Topographic complexity

In order to investigate the role of topographic complexity (TC) as a potential factor shaping patterns of genetic differentiation, we calculated the surface ratio index for each cell from a digital elevation model using ‘DEM SURFACE TOOLS’ [71] in ARCGIS 10.0 (ESRI, Redlands, CA, USA). Surface ratio is an index of topographic complexity, with values close to one indicating flat areas and values higher than one indicating an abrupt relief and deep slopes [72]. We made calculations on a 90 m resolution digital elevation model from NASA Shuttle Radar Topographic Mission (SRTM Digital Elevation Data, [73]) and the final layer was transformed to 30 arc-sec (c. 1 km) resolution for subsequent analyses. Additionally, we used the digital elevation model to calculate a matrix of differences in elevation between each pair of studied populations (i.e. an elevation dissimilarity matrix).

Environmental characterization of populations

In order to analyze the potential role of environment as a driving factor of genetic differentiation, we characterized the environmental space of each population using a principal component analysis (PCA) with ‘varimax’ rotation applied to the values of the 19 present-day bioclimatic variables from WorldClim extracted from sampling sites, occurrence points used in MAXENT and 1 000 randomly distributed points in the study area. This procedure allowed us to capture the environmental variation of the study area and avoid potential bias resulting from just considering environmental conditions from the sampling sites. Then, we obtained for each population the PC scores of the first three PCs, which explained the 73.18, 10.92 and 8.38 % respectively of the environmental variance (Additional file 1: Figure S1). Finally, we calculated environmental dissimilarity between each pair of populations using Euclidean distances for the obtained PC scores using the ‘dist’ function in R. We performed PCA analysis using IBM SPSS 21.0 (IBM Coorp., Armonk, NY, USA).

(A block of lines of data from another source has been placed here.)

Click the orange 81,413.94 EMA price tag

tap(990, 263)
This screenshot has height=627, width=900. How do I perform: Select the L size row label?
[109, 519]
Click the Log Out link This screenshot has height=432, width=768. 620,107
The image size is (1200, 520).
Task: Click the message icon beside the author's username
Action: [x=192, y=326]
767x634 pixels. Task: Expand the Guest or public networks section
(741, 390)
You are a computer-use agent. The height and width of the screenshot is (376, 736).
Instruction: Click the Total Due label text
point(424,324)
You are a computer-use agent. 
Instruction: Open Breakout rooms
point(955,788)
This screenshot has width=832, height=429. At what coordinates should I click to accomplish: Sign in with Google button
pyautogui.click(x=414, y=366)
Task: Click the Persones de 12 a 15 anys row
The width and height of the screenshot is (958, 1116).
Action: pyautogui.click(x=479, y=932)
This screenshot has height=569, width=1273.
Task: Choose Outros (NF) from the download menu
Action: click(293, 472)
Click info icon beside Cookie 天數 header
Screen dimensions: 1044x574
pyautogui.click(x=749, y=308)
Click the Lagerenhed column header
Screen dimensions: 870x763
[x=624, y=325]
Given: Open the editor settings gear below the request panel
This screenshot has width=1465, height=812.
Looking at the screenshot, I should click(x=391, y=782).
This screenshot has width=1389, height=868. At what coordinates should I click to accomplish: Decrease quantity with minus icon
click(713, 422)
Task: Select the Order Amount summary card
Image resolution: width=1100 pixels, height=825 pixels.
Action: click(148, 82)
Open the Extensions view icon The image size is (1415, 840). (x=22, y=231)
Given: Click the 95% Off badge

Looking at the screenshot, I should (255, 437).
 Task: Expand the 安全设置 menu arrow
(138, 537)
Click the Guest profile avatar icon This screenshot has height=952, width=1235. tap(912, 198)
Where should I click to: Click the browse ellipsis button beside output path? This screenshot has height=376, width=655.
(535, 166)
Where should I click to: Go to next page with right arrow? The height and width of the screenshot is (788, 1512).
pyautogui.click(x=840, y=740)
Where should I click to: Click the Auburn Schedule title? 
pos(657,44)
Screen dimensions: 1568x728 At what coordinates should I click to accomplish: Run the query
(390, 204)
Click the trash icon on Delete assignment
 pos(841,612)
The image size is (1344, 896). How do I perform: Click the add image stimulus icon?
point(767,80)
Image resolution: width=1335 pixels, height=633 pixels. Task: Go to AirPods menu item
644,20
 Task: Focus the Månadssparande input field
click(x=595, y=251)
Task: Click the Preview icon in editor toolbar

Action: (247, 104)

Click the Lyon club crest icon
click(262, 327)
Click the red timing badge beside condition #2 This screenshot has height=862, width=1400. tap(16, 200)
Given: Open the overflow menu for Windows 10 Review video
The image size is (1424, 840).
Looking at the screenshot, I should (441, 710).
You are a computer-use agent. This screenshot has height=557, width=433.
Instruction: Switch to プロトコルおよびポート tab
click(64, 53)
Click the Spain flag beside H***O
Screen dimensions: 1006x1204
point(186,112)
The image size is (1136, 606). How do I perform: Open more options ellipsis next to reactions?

Isolation by resistance matrices

We applied circuit theory to model gene flow between populations and test the effects of different landscape resistance scenarios (IBR) on observed patterns of genetic differentiation [12, 74]. We used CIRCUITSCAPE 4.0 [11] to calculate resistance distance matrices between all pairs of populations considering an eight-neighbor cell connection scheme. We obtained different IBR distance matrices considering as inputs in CIRCUITSCAPE the following raster layers: current, LGM and LIG climate niche suitability and topographic complexity. We assigned pixel values of climate niche suitability maps as conductance values and pixel values of topographic complexity layers as resistance values. We also used CIRCUITSCAPE to test for the effect of isolation-by-distance (IBD) by calculating pairwise resistance distances on a completely ‘flat’ landscape based on a raster layer in which all cells had an equal value (conductance = 1). This IBD resistance model yields similar results than a matrix of Euclidean geographical distances, but it is more appropriate for comparison with others competing models also generated with CIRCUITSCAPE [ 75 , 76 ].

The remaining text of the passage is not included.